◆ TO DO
Every line between the top of the data below and the line with "Forums (197, 132)", both ends included, must be retyped exactly.

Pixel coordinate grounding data

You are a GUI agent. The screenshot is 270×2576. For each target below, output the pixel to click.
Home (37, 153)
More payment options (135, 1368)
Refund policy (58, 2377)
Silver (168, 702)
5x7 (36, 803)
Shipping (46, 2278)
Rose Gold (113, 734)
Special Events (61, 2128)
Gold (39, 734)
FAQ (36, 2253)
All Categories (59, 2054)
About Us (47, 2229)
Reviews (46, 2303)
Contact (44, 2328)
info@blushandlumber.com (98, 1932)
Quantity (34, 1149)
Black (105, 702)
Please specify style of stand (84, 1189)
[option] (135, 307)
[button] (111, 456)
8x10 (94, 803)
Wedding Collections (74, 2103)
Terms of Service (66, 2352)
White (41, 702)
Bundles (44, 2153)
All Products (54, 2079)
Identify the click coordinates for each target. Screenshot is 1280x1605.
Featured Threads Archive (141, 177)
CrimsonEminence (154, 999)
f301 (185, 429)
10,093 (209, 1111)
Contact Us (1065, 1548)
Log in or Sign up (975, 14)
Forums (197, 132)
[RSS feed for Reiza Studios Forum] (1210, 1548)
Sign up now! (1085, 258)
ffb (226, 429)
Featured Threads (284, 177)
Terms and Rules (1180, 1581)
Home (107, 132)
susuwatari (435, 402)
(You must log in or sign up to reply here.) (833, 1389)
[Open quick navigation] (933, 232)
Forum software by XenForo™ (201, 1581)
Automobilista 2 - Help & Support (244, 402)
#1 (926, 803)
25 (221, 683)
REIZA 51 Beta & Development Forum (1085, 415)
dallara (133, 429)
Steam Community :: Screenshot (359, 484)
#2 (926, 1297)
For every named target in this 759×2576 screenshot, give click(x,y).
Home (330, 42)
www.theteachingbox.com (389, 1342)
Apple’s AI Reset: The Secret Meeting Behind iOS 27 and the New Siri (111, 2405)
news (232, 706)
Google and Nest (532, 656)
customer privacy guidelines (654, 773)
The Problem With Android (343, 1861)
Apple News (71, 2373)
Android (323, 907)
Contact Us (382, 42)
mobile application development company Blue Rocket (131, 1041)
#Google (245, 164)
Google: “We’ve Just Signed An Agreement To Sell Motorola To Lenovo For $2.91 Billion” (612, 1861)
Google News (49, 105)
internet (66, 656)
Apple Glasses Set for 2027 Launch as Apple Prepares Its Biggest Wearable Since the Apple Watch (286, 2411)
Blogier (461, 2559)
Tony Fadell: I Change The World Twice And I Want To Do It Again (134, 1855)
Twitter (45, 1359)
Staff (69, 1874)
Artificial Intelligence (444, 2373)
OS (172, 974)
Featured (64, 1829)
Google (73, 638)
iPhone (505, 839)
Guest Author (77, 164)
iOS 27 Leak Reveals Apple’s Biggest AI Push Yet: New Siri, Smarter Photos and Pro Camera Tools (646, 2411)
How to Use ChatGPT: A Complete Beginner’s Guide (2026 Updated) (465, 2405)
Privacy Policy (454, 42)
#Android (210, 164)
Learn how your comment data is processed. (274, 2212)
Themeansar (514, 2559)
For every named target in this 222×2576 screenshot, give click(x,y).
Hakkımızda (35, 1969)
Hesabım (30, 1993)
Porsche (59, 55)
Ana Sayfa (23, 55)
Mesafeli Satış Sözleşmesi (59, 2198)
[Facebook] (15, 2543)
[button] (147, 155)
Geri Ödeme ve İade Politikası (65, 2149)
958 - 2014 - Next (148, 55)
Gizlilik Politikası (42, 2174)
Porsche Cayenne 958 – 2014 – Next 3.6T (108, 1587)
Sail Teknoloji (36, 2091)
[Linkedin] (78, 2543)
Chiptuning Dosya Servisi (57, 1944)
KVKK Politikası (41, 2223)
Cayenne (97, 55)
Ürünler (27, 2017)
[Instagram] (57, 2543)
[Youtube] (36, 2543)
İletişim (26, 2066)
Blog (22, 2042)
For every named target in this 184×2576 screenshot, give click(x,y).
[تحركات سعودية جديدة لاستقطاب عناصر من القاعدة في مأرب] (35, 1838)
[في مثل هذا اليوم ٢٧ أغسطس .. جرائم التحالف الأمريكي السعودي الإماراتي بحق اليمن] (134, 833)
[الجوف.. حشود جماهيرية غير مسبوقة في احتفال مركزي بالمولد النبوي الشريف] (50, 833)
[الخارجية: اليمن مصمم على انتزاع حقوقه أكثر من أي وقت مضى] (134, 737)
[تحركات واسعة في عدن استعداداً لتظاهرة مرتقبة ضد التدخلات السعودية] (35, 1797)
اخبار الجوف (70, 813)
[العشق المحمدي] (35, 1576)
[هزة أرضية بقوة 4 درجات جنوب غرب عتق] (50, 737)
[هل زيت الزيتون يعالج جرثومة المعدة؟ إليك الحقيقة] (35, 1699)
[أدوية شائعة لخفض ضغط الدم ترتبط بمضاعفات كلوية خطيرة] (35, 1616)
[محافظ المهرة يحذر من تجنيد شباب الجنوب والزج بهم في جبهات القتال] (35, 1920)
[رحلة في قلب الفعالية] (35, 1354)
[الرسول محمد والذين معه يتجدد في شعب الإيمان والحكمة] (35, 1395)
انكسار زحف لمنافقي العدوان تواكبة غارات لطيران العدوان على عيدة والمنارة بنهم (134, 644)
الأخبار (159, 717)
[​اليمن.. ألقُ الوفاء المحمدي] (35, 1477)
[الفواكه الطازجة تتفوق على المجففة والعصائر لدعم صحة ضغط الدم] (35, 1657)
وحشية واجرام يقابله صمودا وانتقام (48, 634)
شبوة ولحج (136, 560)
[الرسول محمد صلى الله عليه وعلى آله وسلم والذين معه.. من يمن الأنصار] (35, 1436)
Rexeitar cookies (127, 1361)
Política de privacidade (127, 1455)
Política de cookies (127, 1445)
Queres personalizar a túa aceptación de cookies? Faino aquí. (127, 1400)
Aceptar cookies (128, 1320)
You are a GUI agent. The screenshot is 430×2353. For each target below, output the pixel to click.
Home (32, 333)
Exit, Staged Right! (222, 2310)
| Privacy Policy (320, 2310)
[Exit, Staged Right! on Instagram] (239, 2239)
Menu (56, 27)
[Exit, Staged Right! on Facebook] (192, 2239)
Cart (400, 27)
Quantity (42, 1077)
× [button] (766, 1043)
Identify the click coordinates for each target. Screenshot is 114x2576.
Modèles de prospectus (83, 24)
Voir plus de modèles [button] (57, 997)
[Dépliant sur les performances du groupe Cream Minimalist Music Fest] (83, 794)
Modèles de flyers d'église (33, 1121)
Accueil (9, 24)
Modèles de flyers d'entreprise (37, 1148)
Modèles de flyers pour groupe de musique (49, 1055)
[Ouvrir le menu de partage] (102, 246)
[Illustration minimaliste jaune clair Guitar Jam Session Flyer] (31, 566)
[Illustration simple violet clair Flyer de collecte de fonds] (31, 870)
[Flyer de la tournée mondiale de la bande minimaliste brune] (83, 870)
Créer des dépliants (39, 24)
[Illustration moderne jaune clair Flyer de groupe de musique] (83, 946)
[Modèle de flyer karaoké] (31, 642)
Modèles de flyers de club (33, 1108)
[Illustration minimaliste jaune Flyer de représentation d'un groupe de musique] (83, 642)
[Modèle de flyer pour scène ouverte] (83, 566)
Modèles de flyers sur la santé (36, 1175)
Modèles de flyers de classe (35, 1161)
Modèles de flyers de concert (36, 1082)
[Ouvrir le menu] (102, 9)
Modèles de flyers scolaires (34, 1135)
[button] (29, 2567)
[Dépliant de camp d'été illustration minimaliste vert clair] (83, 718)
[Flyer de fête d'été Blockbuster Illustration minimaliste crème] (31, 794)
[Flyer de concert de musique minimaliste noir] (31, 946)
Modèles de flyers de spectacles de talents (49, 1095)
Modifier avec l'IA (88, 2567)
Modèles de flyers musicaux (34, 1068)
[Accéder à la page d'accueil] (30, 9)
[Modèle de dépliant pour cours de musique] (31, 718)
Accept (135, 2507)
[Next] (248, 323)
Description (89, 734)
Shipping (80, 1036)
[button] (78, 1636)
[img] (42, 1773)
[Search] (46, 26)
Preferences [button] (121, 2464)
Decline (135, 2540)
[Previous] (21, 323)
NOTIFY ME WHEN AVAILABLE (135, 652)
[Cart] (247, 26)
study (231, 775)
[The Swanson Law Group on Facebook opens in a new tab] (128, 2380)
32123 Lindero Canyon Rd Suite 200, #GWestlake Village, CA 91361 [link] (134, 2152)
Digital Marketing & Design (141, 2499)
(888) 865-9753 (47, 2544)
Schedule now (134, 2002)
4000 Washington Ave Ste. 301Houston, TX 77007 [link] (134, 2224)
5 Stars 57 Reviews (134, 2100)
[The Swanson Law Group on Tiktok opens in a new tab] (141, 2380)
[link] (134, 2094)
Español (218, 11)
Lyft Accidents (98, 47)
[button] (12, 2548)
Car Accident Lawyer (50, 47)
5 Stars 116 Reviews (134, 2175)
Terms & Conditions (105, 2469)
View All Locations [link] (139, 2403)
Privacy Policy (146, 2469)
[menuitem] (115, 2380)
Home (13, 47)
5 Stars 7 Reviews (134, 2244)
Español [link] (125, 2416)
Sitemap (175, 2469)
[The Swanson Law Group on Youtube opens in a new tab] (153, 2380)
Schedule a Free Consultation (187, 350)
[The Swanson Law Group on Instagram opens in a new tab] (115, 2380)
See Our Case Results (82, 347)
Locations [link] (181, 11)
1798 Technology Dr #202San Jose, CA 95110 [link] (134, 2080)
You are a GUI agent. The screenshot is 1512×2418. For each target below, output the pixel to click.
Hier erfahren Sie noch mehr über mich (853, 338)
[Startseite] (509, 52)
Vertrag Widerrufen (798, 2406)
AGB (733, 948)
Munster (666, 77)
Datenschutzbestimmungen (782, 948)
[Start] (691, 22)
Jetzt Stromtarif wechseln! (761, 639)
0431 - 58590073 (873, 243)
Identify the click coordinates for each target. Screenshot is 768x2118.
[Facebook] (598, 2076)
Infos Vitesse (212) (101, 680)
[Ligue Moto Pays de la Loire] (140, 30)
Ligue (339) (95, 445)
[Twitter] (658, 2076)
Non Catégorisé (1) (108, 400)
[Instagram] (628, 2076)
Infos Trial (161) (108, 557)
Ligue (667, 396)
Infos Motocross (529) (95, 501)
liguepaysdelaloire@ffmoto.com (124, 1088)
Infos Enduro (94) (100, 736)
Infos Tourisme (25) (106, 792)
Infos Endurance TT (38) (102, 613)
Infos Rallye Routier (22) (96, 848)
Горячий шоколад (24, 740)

◆ THE COMPLETED TASK
You are a GUI agent. The screenshot is 270×2576. For each target below, output the pixel to click.
Home (37, 153)
More payment options (135, 1368)
Refund policy (58, 2377)
Silver (168, 702)
5x7 (36, 803)
Shipping (46, 2278)
Rose Gold (113, 734)
Special Events (61, 2128)
Gold (39, 734)
FAQ (36, 2253)
All Categories (59, 2054)
About Us (47, 2229)
Reviews (46, 2303)
Contact (44, 2328)
info@blushandlumber.com (98, 1932)
Quantity (34, 1149)
Black (105, 702)
Please specify style of stand (84, 1189)
[option] (135, 307)
[button] (111, 456)
8x10 (94, 803)
Wedding Collections (74, 2103)
Terms of Service (66, 2352)
White (41, 702)
Bundles (44, 2153)
All Products (54, 2079)
Identify the click coordinates for each target. Screenshot is 1280x1605.
Featured Threads Archive (141, 177)
CrimsonEminence (154, 999)
f301 (185, 429)
10,093 (209, 1111)
Contact Us (1065, 1548)
Log in or Sign up (975, 14)
Forums (197, 132)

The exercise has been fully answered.